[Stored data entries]
────────────────

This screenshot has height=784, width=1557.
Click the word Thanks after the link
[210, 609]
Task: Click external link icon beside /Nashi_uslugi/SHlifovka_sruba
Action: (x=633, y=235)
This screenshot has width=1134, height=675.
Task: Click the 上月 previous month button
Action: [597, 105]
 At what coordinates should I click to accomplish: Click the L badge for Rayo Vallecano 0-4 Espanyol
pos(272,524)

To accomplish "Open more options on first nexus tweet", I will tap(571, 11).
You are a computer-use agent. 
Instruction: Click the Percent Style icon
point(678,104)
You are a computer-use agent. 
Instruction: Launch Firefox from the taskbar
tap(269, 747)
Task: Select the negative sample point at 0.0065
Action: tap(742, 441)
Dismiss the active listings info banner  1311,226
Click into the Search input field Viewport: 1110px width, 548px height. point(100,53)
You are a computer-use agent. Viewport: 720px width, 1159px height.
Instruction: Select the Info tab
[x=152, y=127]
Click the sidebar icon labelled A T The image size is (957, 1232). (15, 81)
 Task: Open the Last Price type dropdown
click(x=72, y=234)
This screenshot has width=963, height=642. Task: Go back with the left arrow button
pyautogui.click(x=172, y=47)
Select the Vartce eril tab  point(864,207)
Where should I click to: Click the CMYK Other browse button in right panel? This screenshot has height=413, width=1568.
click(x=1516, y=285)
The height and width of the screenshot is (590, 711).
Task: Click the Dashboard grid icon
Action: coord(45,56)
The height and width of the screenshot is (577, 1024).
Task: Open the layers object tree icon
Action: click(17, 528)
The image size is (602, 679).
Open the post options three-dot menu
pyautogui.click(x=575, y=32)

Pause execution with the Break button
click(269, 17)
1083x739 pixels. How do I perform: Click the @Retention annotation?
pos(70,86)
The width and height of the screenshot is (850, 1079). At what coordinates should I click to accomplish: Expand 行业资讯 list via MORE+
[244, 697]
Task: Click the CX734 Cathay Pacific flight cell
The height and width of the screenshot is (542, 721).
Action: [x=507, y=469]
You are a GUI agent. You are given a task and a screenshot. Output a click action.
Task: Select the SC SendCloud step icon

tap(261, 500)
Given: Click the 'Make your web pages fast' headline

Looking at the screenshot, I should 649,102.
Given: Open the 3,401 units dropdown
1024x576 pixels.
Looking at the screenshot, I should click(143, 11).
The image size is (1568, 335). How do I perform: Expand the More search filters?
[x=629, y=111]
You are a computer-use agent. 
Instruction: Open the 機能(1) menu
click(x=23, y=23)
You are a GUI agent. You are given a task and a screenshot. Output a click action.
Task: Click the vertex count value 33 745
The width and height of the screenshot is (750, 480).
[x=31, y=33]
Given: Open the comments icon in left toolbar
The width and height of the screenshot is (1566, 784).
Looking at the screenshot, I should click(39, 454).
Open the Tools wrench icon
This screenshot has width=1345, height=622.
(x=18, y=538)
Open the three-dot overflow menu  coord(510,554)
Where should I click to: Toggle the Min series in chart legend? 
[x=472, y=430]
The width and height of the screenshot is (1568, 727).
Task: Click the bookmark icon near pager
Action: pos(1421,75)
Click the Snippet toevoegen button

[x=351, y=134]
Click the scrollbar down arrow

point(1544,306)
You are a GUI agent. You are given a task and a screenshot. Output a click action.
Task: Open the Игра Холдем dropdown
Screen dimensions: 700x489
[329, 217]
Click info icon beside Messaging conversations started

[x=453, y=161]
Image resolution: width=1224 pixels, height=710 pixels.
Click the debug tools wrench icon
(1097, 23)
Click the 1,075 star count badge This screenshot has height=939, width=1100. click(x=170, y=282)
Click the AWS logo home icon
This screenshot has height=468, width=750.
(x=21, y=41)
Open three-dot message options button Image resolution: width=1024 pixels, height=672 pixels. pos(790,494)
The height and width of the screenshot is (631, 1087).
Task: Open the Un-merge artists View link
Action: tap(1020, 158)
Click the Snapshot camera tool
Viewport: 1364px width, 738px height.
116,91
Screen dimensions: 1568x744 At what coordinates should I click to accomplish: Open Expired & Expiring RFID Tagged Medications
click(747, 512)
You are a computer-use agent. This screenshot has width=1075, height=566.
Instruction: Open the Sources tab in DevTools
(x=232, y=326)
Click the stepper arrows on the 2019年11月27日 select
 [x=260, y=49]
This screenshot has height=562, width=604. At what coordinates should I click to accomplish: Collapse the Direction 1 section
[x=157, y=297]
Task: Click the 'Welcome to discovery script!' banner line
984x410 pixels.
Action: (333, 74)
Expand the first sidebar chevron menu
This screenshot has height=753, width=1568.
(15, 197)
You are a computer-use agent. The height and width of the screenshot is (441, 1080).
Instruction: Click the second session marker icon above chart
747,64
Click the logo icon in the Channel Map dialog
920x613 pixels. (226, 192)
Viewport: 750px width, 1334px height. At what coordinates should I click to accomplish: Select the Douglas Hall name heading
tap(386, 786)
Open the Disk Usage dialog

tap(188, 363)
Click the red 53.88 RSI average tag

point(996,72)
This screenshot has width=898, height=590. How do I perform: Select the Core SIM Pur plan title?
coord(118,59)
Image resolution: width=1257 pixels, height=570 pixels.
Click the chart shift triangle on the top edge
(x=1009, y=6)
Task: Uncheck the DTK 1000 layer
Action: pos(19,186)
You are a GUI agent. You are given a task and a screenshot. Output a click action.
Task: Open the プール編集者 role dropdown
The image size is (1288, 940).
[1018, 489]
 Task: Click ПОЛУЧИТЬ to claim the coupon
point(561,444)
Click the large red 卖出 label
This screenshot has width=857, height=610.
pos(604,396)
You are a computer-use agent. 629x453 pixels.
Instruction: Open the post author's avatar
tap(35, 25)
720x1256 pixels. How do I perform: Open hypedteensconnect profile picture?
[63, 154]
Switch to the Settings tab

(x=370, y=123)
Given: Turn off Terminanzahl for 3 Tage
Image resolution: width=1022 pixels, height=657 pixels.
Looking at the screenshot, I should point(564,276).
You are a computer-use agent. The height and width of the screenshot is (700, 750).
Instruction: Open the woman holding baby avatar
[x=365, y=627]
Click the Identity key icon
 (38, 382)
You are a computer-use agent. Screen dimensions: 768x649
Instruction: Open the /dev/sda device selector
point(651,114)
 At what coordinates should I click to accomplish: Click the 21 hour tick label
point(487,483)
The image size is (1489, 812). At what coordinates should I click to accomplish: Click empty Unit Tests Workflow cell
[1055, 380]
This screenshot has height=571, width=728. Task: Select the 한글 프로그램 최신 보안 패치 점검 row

────────────────

Work item: Every line above that holds the string "count" should be copied into the answer.

Answer for this exercise:
Task: Click the vertex count value 33 745
Click the 1,075 star count badge This screenshot has height=939, width=1100. click(x=170, y=282)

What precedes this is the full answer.